"So then I was having a Queen marathon in my office, and I realized that a big chunk of real estate in my brain is filled with Queen lyrics and not, say, algebra."
"Pfft. No one uses algebra. You're putting that space to good use."
"I need a black shirt."
"All of your shirts are black."
"I don't have a nice black shirt. Like, a fancy one."
"What exactly would constitute a fancy shirt?"
"Ruffles. And buttons."
"As opposed to the one that you have that ONLY has ruffles, and the one that ONLY has buttons?"
"You say that like it's weird."
"Goodness, what AM I thinking?"
"What did you do during lunch?"
"Put on makeup."
"Why would you do that?"
"I was having a craptastic morning. Nothing lifts a mood as quickly as black mascara, red lipstick, and big ass earrings."
"Some people do yoga."
"And some of us get FANCY. Whatevs."
"Dear God in Heaven, what happened to that Transformer?"
"He was. Um. Attacked by Decepticons. Decepticons with a giant laser? That trapped him in a state between robot and machine. VERY UNFORTUNATE."

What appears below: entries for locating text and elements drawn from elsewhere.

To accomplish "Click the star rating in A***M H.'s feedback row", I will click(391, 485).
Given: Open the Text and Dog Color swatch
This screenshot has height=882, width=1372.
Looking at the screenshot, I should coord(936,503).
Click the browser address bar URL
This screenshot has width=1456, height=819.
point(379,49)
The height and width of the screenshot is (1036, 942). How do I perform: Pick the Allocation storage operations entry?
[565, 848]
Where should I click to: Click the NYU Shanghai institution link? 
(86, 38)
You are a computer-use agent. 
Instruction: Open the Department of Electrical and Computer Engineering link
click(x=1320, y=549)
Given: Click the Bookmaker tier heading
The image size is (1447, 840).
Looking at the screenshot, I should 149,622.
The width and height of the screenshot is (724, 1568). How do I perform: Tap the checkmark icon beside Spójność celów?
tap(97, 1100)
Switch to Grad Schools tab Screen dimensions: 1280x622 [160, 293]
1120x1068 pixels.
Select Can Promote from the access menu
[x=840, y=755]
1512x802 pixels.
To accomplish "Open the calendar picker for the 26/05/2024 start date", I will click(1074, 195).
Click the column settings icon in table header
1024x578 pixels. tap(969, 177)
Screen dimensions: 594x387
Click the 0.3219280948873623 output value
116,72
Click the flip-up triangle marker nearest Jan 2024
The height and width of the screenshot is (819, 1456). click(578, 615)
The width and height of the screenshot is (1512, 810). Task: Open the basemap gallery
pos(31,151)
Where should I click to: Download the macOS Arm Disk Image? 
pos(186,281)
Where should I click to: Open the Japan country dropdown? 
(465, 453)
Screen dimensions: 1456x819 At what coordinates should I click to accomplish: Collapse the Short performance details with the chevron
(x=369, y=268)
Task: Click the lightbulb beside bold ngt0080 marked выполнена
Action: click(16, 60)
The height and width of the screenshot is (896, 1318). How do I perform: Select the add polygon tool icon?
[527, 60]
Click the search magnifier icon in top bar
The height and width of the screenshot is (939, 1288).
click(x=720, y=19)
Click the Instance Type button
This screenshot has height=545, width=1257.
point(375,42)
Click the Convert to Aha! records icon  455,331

"You threw away the instructions and can't transform him."
"What do I look like, an engineer? HOW ARE THESE TOYS FOR CHILDREN? I can't figure it out and now he's stuck."
"Were you just singing 'Every Rose Has Its Thorn' into a HIGHLIGHTER?"
"NO! ... Yes. It's not a highlighter. It's a very yellow microphone."
"You are so weird."
"The imaginary crowd LOVED it. I got a standing ovation."
"And whatever will your encore be?"
"I was thinking 'Fallen Angel' but I'm willing to take requests."